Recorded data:
>>>

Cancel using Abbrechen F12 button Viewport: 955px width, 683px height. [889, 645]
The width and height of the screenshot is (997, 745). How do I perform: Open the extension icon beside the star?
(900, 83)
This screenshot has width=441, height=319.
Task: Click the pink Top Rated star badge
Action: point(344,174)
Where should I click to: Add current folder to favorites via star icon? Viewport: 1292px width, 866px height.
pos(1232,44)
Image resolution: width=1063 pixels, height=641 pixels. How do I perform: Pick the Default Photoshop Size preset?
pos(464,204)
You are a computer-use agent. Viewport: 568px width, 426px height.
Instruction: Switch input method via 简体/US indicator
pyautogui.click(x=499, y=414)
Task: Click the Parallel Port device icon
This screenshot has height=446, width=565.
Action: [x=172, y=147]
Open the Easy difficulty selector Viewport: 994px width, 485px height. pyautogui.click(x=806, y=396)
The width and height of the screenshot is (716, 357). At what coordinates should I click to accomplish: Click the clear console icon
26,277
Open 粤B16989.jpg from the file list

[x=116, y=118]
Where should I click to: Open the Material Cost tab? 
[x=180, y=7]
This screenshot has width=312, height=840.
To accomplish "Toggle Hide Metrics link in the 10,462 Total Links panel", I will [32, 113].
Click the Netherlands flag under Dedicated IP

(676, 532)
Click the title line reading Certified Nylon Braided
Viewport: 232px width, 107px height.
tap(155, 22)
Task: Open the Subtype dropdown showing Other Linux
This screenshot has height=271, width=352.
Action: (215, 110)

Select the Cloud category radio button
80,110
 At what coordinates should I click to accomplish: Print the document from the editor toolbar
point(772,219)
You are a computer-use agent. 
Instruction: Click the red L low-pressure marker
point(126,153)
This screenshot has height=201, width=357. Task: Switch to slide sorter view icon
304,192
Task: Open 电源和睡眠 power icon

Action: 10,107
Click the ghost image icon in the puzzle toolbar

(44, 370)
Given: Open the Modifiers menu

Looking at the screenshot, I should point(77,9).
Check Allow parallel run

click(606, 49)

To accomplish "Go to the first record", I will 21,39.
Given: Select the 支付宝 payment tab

<<<

### [GOAL]
Reproduce everything from the start of the records down to the line containing "pos(1232,44)", swapping "Viewport" for "Display" and keeping the rest the same.

### [EXERCISE ANSWER]
Cancel using Abbrechen F12 button Display: 955px width, 683px height. [889, 645]
The width and height of the screenshot is (997, 745). How do I perform: Open the extension icon beside the star?
(900, 83)
This screenshot has width=441, height=319.
Task: Click the pink Top Rated star badge
Action: point(344,174)
Where should I click to: Add current folder to favorites via star icon? Display: 1292px width, 866px height.
pos(1232,44)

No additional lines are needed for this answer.